> Exercise aim
Please reproduce the passage from the court opinion word for word, starting at the words "The testimony objected" and stopping after "the trial judge.".

> Selected excerpt
<<<<

251 Mass. 379 | Mass. | 1925
The Land Court has jurisdiction over the subject matter of this petition, not only to register the title, but also to determine the extent of the easement claimed by the petitioner, G. L. c. 185, § 1(a).
The burden of proof was on the petitioner. Lipsky v. Heller, 199 Mass. 310. Hughes v. Williams, 229 Mass. 467.
The testimony objected to was no more than a description of the premises and of the conduct of the holders of the easement in the passageway in regard to the use made of it. Such testimony has been admitted and considered in many cases, for the reasons set out in Salisbury v. Andrews, 19 Pick. 250 (see also 128 Mass. 336), and has not been confined to testimony of events strictly contemporaneous with the creation of the easement. Atkins v. Bordman, 2 Met. 457. Burnham v. Nevins, 144 Mass. 88. Crocker v. Cotting, 181 Mass. 146. Its admission was within the discretion of the trial judge.

>>>>

> Data extract

<<<<

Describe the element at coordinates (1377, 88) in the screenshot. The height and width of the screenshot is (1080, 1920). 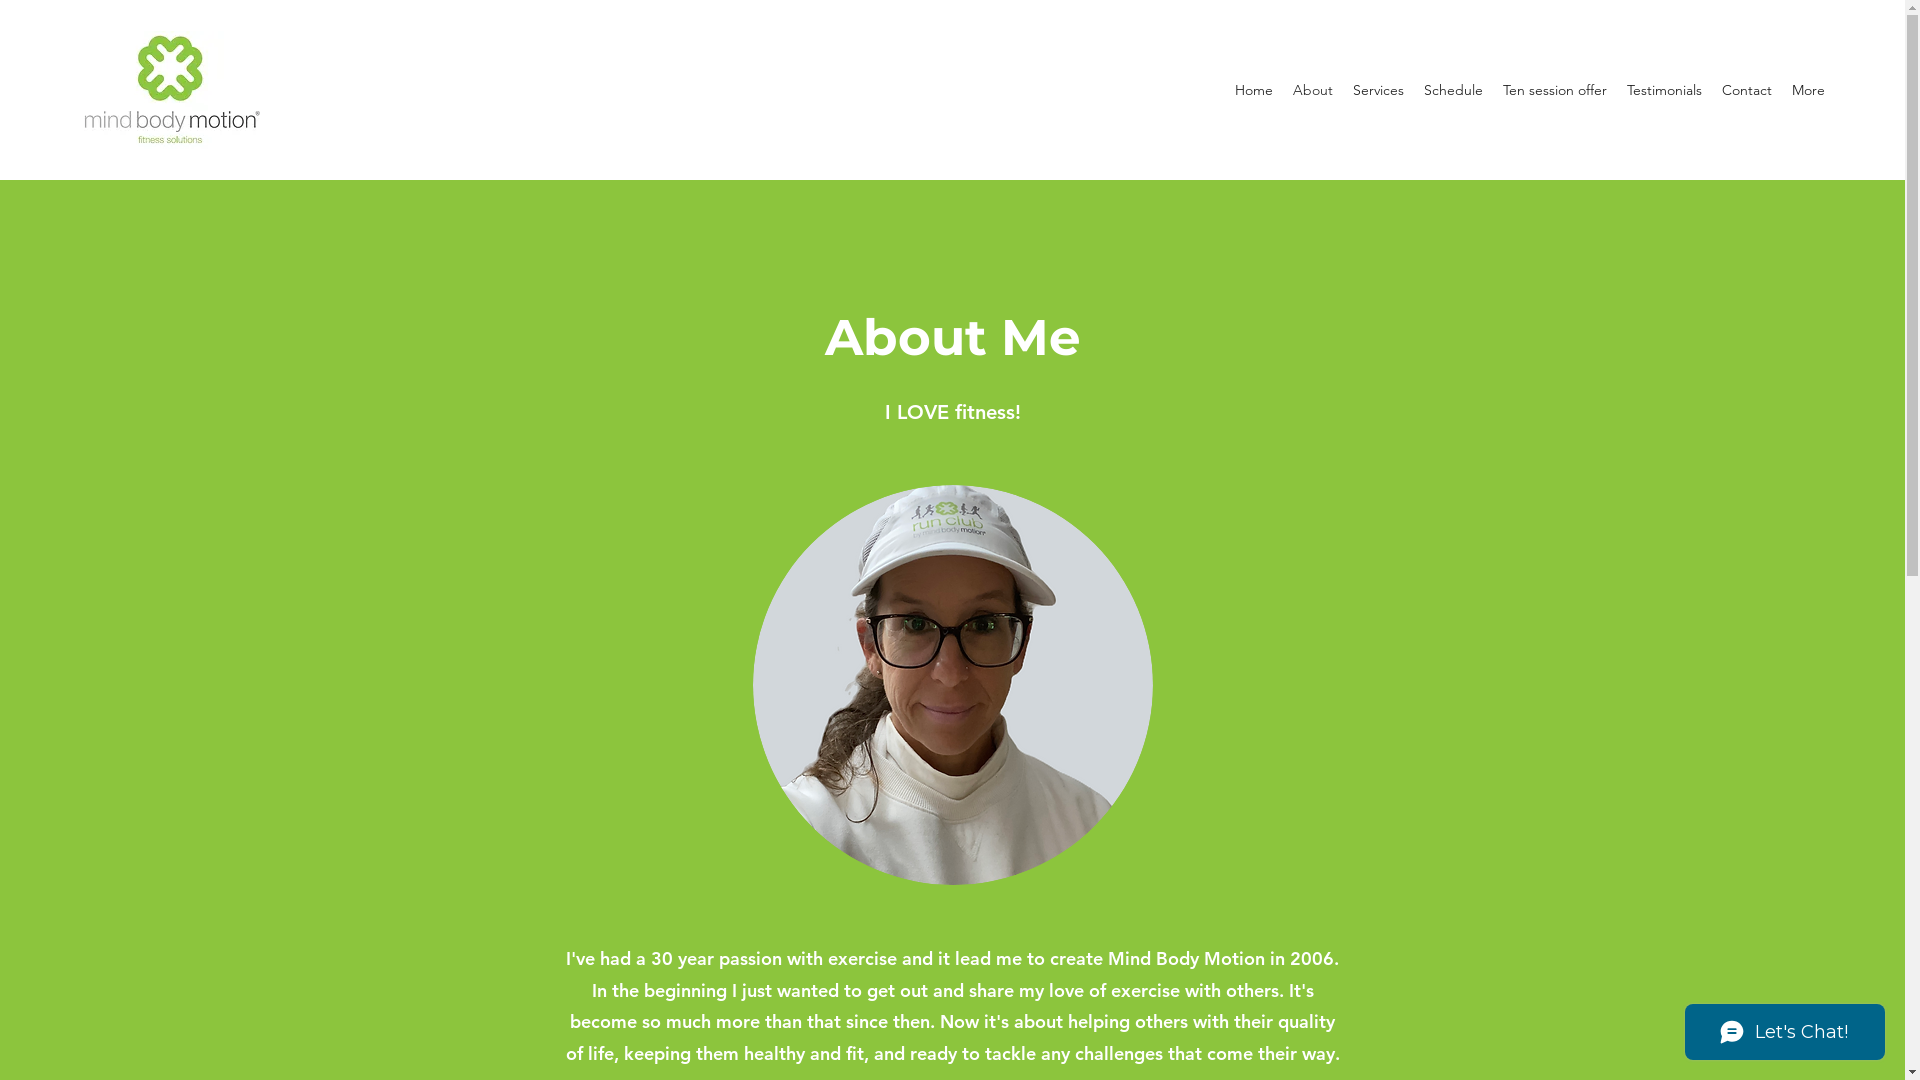
I see `'Services'` at that location.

>>>>

> Output for this task
The testimony objected to was no more than a description of the premises and of the conduct of the holders of the easement in the passageway in regard to the use made of it. Such testimony has been admitted and considered in many cases, for the reasons set out in Salisbury v. Andrews, 19 Pick. 250 (see also 128 Mass. 336), and has not been confined to testimony of events strictly contemporaneous with the creation of the easement. Atkins v. Bordman, 2 Met. 457. Burnham v. Nevins, 144 Mass. 88. Crocker v. Cotting, 181 Mass. 146. Its admission was within the discretion of the trial judge.